Texte étudié
▼
6.6.2 Cohérence interindividuelle

Les résultats de l’expérience de ’Chicago’ ne parvenaient pas à vérifier les prédictions de Hampton, Dubois et Yeh (1997). La transposition de cette expérience aux étudiants de ’Lyon’ aux sujets témoins âgés et aux ’patients’ atteints de la maladie d’Alzheimer permet d’affirmer un effet de consigne pour ces deux derniers échantillons. Peut-être faut-il voir là une plus grande attention portée à la tâche par les sujets de ces échantillons, à qui ce type d’expérience est sans doute moins familier.

Pourtant, si les résultats obtenus par les témoins confirment un plus grand consensus interindividuel sous la consigne technique (fournissant un cadre de catégorisation plus ’clair’) et une plus grande hétérogénéité sous la consigne pragmatique, les ’patients’ ne réagissent pas de la même manière à l’influence de la consigne. La condition linguistique les rassemble davantage, alors que les conditions technique et pragmatique les divisent de manière identique. Si nous adoptons le point de vue de Hampton, Dubois et Yeh, cela doit-il nous conduire à penser que l’interprétation de la consigne conduit les patients à des traitements cognitifs basés sur la signification de mots ? Ce comportement serait pour le moins surprenant chez des malades chez lesquels on décrit souvent une déstructuration du stock lexical. Certes, certaines études en neuropsychologie décrivent une préservation des représentations sémantiques en mémoire (Nebes & Brady, 1988 ; Nebes 1994). Dans ces conditions, le mot étant donné aux sujets dans notre protocole, ils sont capables d’accéder à la signification pour fournir une réponse qui estompe les différences interindividuelles décrites dans la littérature. Néanmoins nous n’expliquons pas par-là en quoi la consigne technique, favorise davantage la cohérence chez les témoins que chez les ’patients’.
▲
Consignes de l'exercice
1) Dans l'extrait sur la cohérence interindividuelle, quelle condition rassemble davantage les patients ?
2) Restituez à l'identique le passage de l'extrait sur la cohérence interindividuelle qui commence par « Les résultats de » et se poursuit jusqu'à « doute moins familier. ».
3) Reprenez l'extrait sur la cohérence interindividuelle là où il s'arrête et poursuivez-en la rédaction.
La liste qui suit ne joue aucun rôle ici.

Entrées du jeu de données:
▼
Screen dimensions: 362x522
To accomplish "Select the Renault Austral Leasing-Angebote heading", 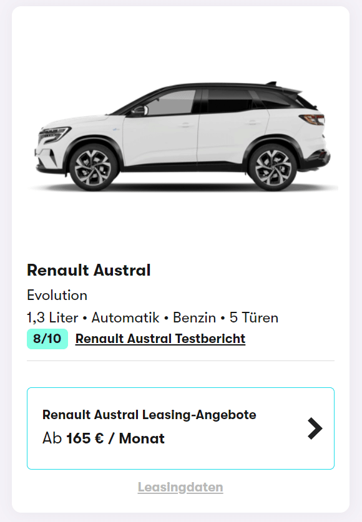I will click(149, 415).
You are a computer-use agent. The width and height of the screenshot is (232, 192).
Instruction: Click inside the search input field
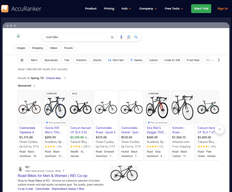coord(77,37)
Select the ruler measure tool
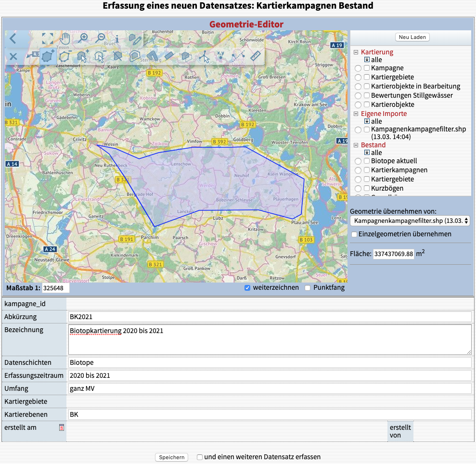This screenshot has height=464, width=476. coord(256,56)
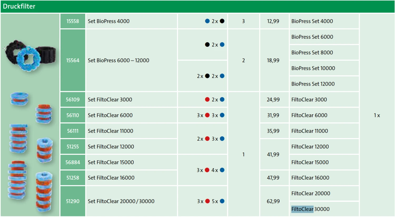This screenshot has width=395, height=217.
Task: Click the price 47,99
Action: [273, 178]
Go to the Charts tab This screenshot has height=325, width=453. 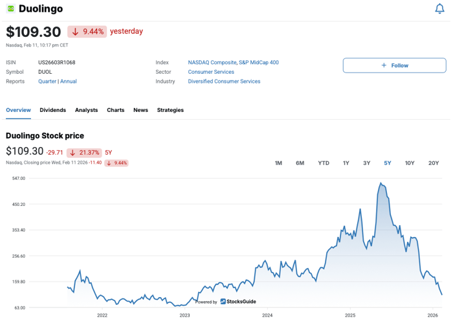(116, 110)

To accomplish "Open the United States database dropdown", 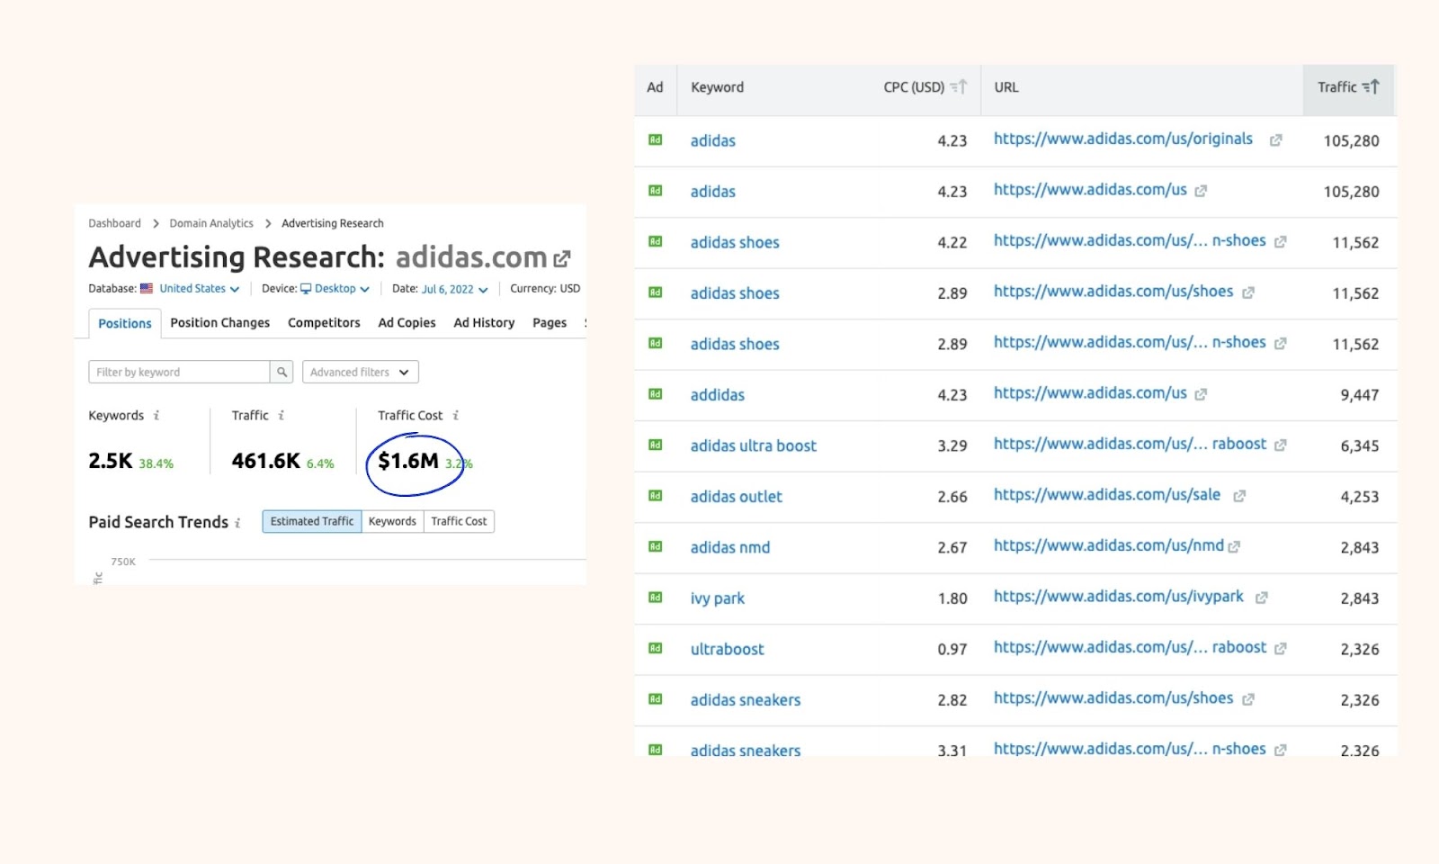I will 199,289.
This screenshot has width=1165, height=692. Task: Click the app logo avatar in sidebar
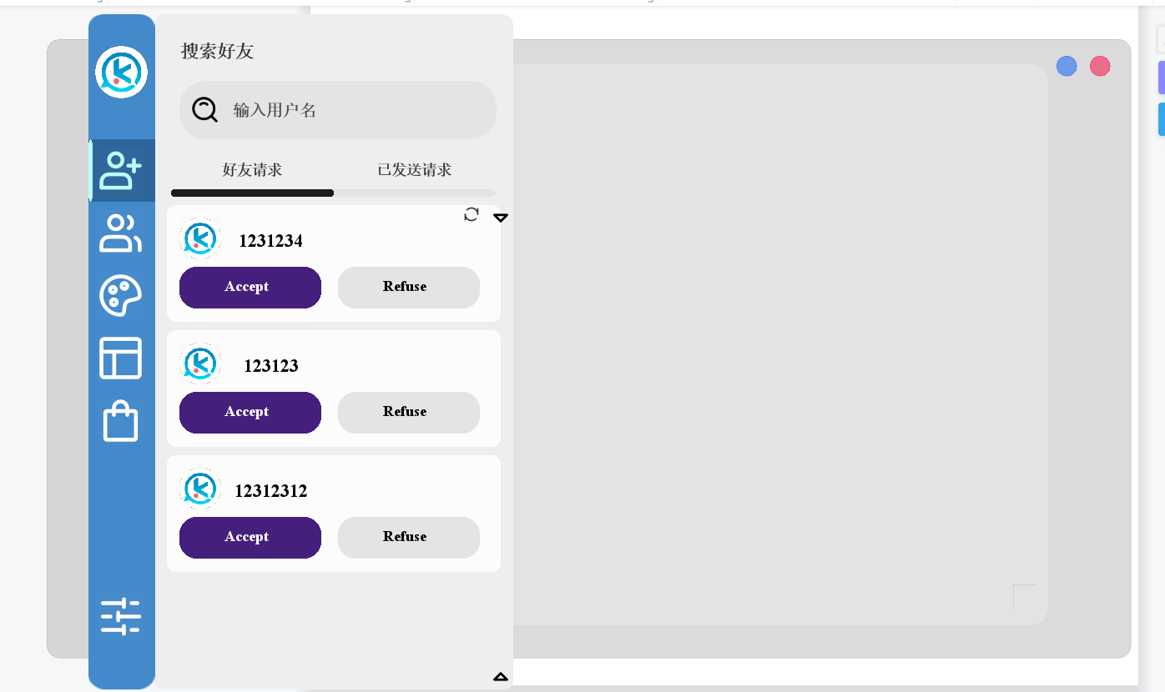pyautogui.click(x=121, y=72)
▲
Réponses numérotées
1) La condition linguistique.

2)
Les résultats de l’expérience de ’Chicago’ ne parvenaient pas à vérifier les prédictions de Hampton, Dubois et Yeh (1997). La transposition de cette expérience aux étudiants de ’Lyon’ aux sujets témoins âgés et aux ’patients’ atteints de la maladie d’Alzheimer permet d’affirmer un effet de consigne pour ces deux derniers échantillons. Peut-être faut-il voir là une plus grande attention portée à la tâche par les sujets de ces échantillons, à qui ce type d’expérience est sans doute moins familier.

3)
En fait, la représentation de Hampton, Dubois et Yeh (1997) était que si cette condition fournissait un contexte de catégorisation plus ’clair’, c’était parce que les sujets pourraient se référer à des normes, des définitions techniques ou scientifiques.

Si nous nous référons à D. Dubois (1997c) nous pouvons penser que les ’patients’ en stade de début n’ont déjà plus accès à ces normes, à ces connaissances partagées sur les objets du monde. En revanche, ils sont encore capables d’accéder au premier stade dans le processus de figement ‘’...plan de fixation des structures catégorielles à travers l’acquisition des systèmes symboliques (activités de dénomination et d’attribution référentielle, apprentissage d’une codification graphique, en particulier à travers les lexiques des langues’ )’ D. Dubois (1997c, p.104). C’est en tout cas un élément de compréhension que nous retenons pour expliquer la meilleure cohésion sous la consigne linguistique et d’une moins bonne sous la consigne technique.

Le traitement linguistique s’avère constituer chez les patients, un mode de gestion de la tâche privilégié. Le langage est investi comme une pratique langagière davantage que comme une représentation de concept.